Can Rustc improve to compile the match-based version about as well as the if-based version, or do I have to expect this kind of match-induced pessimization?


#2

if / match may not be the whole story. Just reversing the two tests in the if version is enough to significantly change the generated code (playpen). Presumably std::u64::cmp has the comparisons internally in the bad order for this code.


#3

I played a bit with cmp implementations: http://is.gd/cRuiq4

In LLVM IR, it looks like cmp is the same as my u64elg (equal, less, greater), but I didn’t look at rust source to confirm this is really true. That produces asm with two jumps, and so do u64egl and u64gel. The rest look better with only one jump in u64leg, u64lge, and u64gle. I’m not fluent in LLVM IR, but it looks like the jumps correspond directly to the select clauses.

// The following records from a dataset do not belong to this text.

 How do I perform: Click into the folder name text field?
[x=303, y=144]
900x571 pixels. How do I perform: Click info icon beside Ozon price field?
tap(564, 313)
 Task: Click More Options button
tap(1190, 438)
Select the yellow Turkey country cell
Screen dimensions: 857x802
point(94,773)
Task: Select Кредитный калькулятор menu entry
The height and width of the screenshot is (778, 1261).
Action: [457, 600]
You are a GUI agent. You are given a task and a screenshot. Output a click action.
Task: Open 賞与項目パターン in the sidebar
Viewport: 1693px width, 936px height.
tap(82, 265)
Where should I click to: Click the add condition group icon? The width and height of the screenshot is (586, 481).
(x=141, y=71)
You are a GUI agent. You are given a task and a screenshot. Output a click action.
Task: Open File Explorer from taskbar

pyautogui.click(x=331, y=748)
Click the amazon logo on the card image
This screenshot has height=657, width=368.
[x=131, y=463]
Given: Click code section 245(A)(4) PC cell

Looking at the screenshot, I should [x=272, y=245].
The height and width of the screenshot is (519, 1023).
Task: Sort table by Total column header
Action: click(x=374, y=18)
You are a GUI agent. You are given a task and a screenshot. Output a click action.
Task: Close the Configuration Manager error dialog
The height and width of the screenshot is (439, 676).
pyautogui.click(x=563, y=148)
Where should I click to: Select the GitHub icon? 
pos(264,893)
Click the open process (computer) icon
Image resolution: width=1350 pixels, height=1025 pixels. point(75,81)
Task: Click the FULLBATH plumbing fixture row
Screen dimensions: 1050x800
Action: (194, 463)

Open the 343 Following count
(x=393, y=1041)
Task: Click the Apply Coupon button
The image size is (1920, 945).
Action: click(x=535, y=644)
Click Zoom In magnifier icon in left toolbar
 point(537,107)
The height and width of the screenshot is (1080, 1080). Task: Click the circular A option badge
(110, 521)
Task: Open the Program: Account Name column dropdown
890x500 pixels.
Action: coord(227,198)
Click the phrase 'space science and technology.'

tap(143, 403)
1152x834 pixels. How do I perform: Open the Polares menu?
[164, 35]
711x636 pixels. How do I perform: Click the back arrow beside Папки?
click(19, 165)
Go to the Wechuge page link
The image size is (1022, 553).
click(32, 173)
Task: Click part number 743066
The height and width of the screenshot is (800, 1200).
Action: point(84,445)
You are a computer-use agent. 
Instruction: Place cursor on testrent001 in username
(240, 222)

I’m not sure if this information is really actionable, but I thought it was interesting.


#4

Your if and match examples have differently ordered branches. Could you reorder the branches to be the same and measure again?


#5

OK, the faster was the if-based version, so I’ve reordered the match-based version:

#[inline(never)]
fn findh(pent: u64, h: u64) -> u64 {
    let hex = h * (2 * h - 1);
    match hex.cmp(&pent) {
        Greater => findh(pent, h - 1),
        Less => 0,
        Equal => hex,
    }
}

The run-time (without #[inline(never)]) is the same, about 0.71 seconds, and the asm is:

_ZN5findh20hf87ab16ab6986693faaE:
    leaq    -1(%rdx,%rdx), %r8
    jmp    .LBB0_1
    .align    16, 0x90
.LBB0_7:
    decq    %rdx
    addq    $-2, %r8
.LBB0_1:
    movq    %r8, %rax
    imulq    %rdx, %rax
    xorl    %r9d, %r9d
    cmpq    %rcx, %rax
    movb    $-1, %r10b
    jb    .LBB0_3
    movb    $1, %r10b
.LBB0_3:
    je    .LBB0_5
    movb    %r10b, %r9b
.LBB0_5:
    movzbl    %r9b, %r10d
    cmpl    $255, %r10d
    je    .LBB0_8
    testb    %r9b, %r9b
    je    .LBB0_9
    jmp    .LBB0_7
.LBB0_8:
    xorl    %eax, %eax
.LBB0_9:
    retq

#6

Looks like a performance bug to me.


#7

I have not yet started filing bug reports for Rust… so are you willing to do it?